- **Task to complete**
Set down the entries exactly. No line may differ from its source.

|---|

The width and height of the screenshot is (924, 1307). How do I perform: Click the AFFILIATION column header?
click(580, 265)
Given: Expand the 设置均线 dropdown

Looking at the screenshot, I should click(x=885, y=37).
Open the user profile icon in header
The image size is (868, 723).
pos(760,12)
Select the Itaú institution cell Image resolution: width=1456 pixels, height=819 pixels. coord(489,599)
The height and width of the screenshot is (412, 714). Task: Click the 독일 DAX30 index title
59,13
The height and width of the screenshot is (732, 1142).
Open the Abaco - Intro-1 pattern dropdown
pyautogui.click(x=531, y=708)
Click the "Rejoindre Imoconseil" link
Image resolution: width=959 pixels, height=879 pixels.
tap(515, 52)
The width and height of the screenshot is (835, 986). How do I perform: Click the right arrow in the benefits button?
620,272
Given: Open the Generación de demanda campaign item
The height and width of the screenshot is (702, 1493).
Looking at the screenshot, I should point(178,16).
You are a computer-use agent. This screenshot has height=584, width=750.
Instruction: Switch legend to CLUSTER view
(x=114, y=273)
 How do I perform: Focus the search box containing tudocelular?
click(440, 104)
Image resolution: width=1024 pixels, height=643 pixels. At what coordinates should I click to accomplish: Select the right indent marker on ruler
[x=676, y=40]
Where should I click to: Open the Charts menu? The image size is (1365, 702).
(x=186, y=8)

|---|

- **Solution to this problem**
The width and height of the screenshot is (924, 1307). How do I perform: Click the AFFILIATION column header?
click(580, 265)
Given: Expand the 设置均线 dropdown

Looking at the screenshot, I should click(x=885, y=37).
Open the user profile icon in header
The image size is (868, 723).
pos(760,12)
Select the Itaú institution cell Image resolution: width=1456 pixels, height=819 pixels. coord(489,599)
The height and width of the screenshot is (412, 714). Task: Click the 독일 DAX30 index title
59,13
The height and width of the screenshot is (732, 1142).
Open the Abaco - Intro-1 pattern dropdown
pyautogui.click(x=531, y=708)
Click the "Rejoindre Imoconseil" link
Image resolution: width=959 pixels, height=879 pixels.
tap(515, 52)
The width and height of the screenshot is (835, 986). How do I perform: Click the right arrow in the benefits button?
620,272
Given: Open the Generación de demanda campaign item
The height and width of the screenshot is (702, 1493).
Looking at the screenshot, I should point(178,16).
You are a computer-use agent. This screenshot has height=584, width=750.
Instruction: Switch legend to CLUSTER view
(x=114, y=273)
 How do I perform: Focus the search box containing tudocelular?
click(440, 104)
Image resolution: width=1024 pixels, height=643 pixels. At what coordinates should I click to accomplish: Select the right indent marker on ruler
[x=676, y=40]
Where should I click to: Open the Charts menu? The image size is (1365, 702).
(x=186, y=8)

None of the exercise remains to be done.